野口整体 金井蒼天(省蒼)の潜在意識教育と思想

金井省蒼(蒼天)の遺稿から説く「野口整体とは」

(補)科学には「自分のことを考える智」はない

科学には「自分のことを考える智」はない(第二部第四章より)

 参考として「科学的方法論では自分のことを考えることはできない」ことについての金井先生の文章と、河合隼雄氏の引用を掲載します。

 

金井・・・河合隼雄氏(臨床心理学者)は、近代以後発達した、科学的観察を行う主体としての「近代自我(理性)」について、次のように述べています(『宗教と科学』)。 

2 心と自然

・・・自然科学による自然の支配の強さは拡大されて、西洋の文化は全世界を支配するほどになったと言っていいであろう。
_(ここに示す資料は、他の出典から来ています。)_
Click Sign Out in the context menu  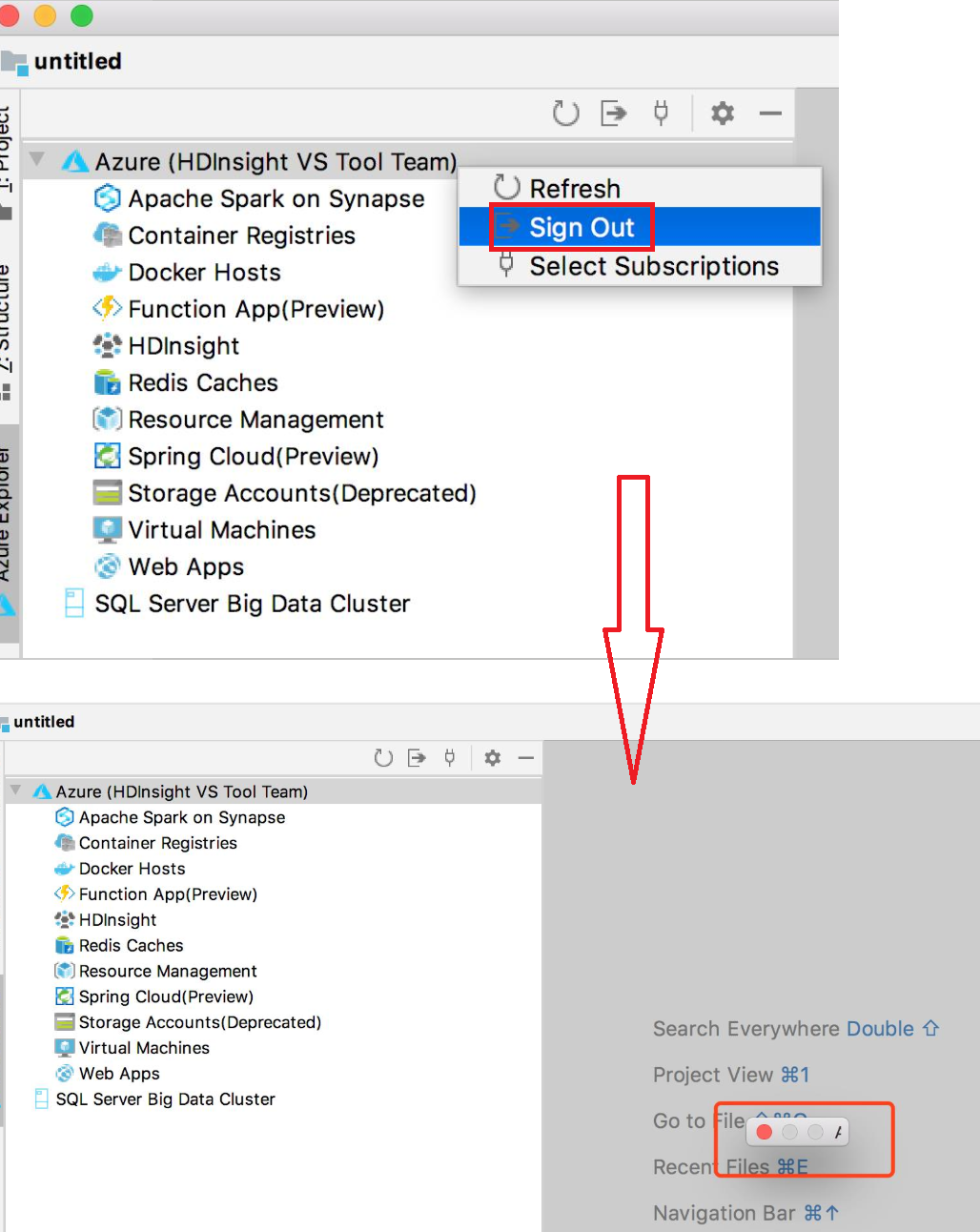pos(570,226)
…近代自我はすべてのものを支配するほどの強力さを誇るようになったが、そこには大きい落とし穴があった。それは自と他を明確に区別し、他を観察することによって出来あがってきたものなので、そのシステムには「自」というもの、あるいは、自分の心(主観=感覚・感情)というものは除外されている。実際に、それが除外されているからこそどこでも誰にでも通用する法則を見出したのだが、それでは、そのシステムによって、自分の心のことをどう考えるか、という場合にそれは答をもっていないのである。

 金井

・・・科学の発達により客観的思考が人々を無意識に支配するようになった結果、「自分の心」である「主観(感覚・感情)」というものが分からなくなってしまったのです。
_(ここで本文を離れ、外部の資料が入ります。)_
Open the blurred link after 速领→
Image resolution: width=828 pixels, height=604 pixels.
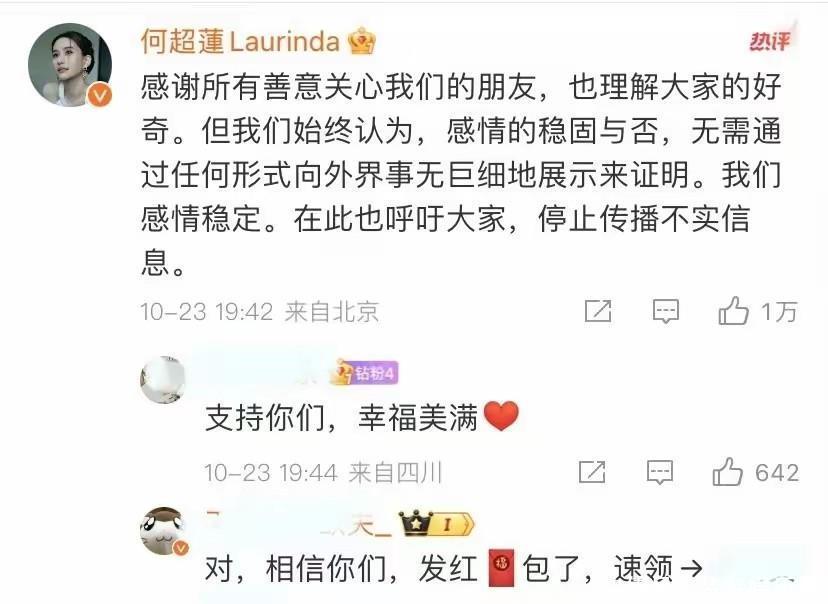pos(758,569)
それで自身の内において、理性と感情の分離(=自我と自己(魂)との分離)が起きているのです。科学的社会を生きる上で必要な自我意識・理性のはたらきは、同時に自身の主観(感覚と感情)を切り離し、欲求をも抑えるはたらきとなるのです。

・・・整体指導者が身体に触れること、それは、手で心に(直接)触れることであり、個人指導での臨床心理は、「身体そのものである心(潜在意識)」にアプローチすることに特質があります。

 個人指導における臨床心理による智と、活元運動、そして正坐(また椅坐)や歩行時における「型」の把握、これら身体行により「主体的自己把持」へと進むことが整体指導の目的です。